Ancaman kebakaran hutan dan lahan (Karhutla) kembali muncul di sejumlah provinsi, terutama di lahan gambut. Bahkan, Provinsi Riau sudah menyatakan siaga darurat bencana asap, menyusul adanya sejumlah titik panas (hot spot). Namun, dua lembaga yang bertanggung jawab dalam urusan gambut, Kementerian Lingkungan Hidup dan Kehutanan (KLHK) dan Badan Restorasi Gambut (BRG), malah sedang bertikai panas.
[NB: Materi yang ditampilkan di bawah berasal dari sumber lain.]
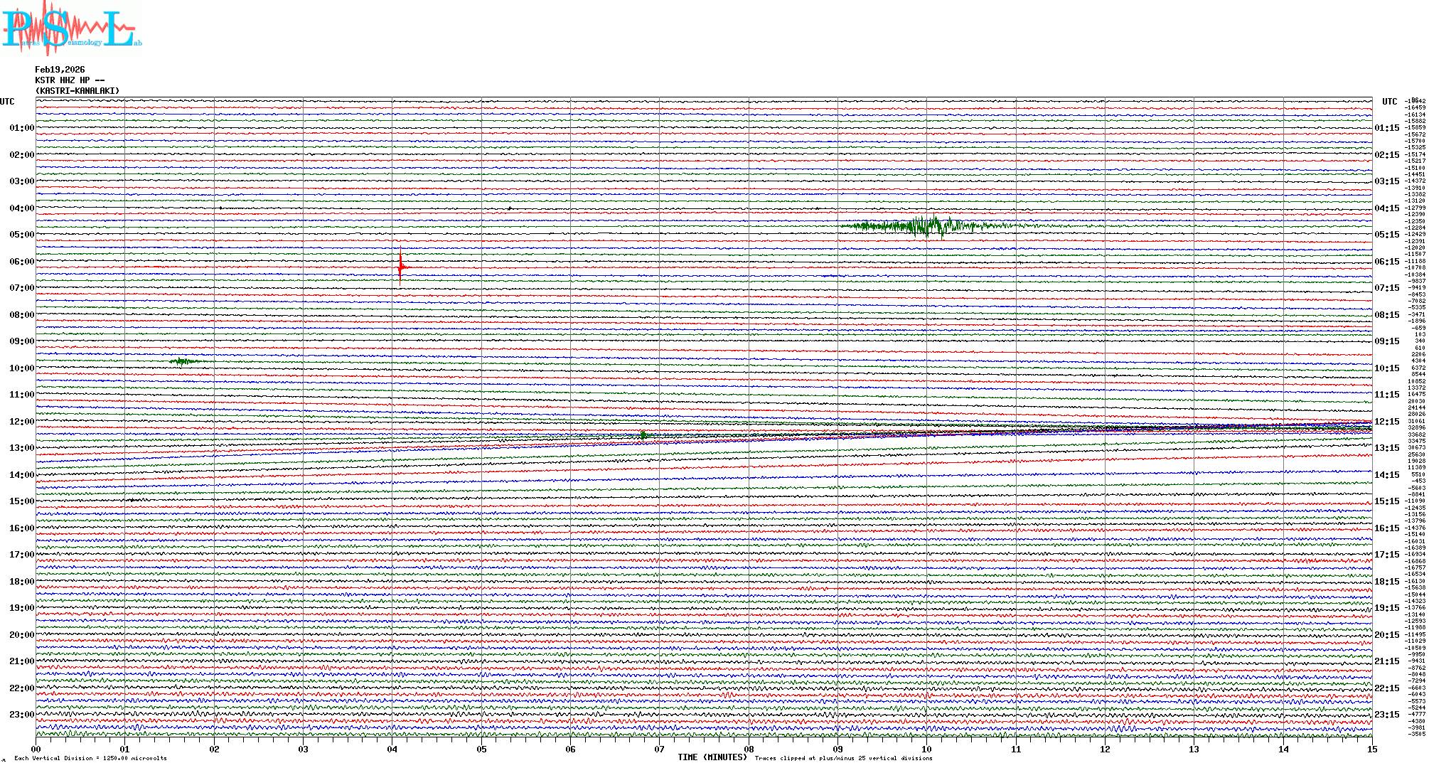Screen dimensions: 1429x768
Task: Click the red spike near 06:00 trace
Action: pos(400,267)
Ada apa?
Melampaui kewenangan. Itulah yang membuat Kementerian LHK meradang ketika BRG menyurati 25 perusahaan kehutanan agar merestorasi lahan gambut di areal konsesi mereka seluas 650.389 hektare (ha). Surat edaran Kepala BRG itu langsung “dimentahkan” Dirjen Pengelolaan Hutan Produksi Lestari KLHK, Ida Bagus Putera Parthama. “Saya sudah kirim surat ke BRG,” kata dia di Jakarta, Rabu (1/2/2017).
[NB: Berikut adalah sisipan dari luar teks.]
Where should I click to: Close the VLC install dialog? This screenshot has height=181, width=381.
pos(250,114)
Menurut Putera, penugasan kepada perusahaan pemegang Izin Usaha Pemanfaatan Hasil Hutan Kayu (IPHHK) bukan kapasitas BRG. Mereka memperoleh izin dari KLHK, dan berkewajiban menyusuan dokumen Rencana Kerja Usaha (RKU) untuk disahkan KLHK. “Kalau tiba-tiba BRG memerintah begini-begitu, padahal RKU belum (direvisi), kan malah melanggar, bisa kena sanksi,” kata Putera.
Gesekan antara KLHK dengan BRG memang “soal waktu”. Apalagi, badan nonstruktural yang bertugas mengkoordinasikan dan memfasilitasi restorasi gambut ini belakangan mengklaim telah melakukan intervensi restorasi gambut seluas 806.312 ha pada tahun 2016. Luar biasa, memang. Maklum, badan ini baru dibentuk 6 Januari 2016 oleh Presiden Jokowi melalui Perpres No.1/2016.
Tapi klaim itu membuat jengkel KLHK. Bayangkan, sebagai lembaga baru dan nonstruktur, klaim tersebut terasa bombastis, kalau bukan mengada-ada. Itu sebabnya, Dirjen Planologi Kehutanan dan Tata Lingkungan KLHK, San Afri Awang sampai melontarkan kritik pedas. “BRG mengklaim telah membuat intervensi pemulihan gambut dalam bentuk persiapan masyarakat di 105 desa seluas lebih dari 800.000 ha pada tahun 2016. Ternyata, hampir semua intervensi ini hanya proses persiapan data,” kata Awang.
Namun, Kepala BRG Nazir Foead mengaku tidak ada yang salah dengan klaim tersebut. Menurutnya, intervensi restorasi gambut di 105 desa penting dilakukan agar saat restorasi fisik tidak ada penolakan. Hanya saja, soal surat Putera yang menganulir surat edarannya kepada 25 perusahaan, diakui Nazir. “Nanti yang memberi penugasan KLHK, karena perusahan kehutanan itu yang memberikan izin KLHK,” kata dia ketika dihubungi, Rabu (1/2/2017).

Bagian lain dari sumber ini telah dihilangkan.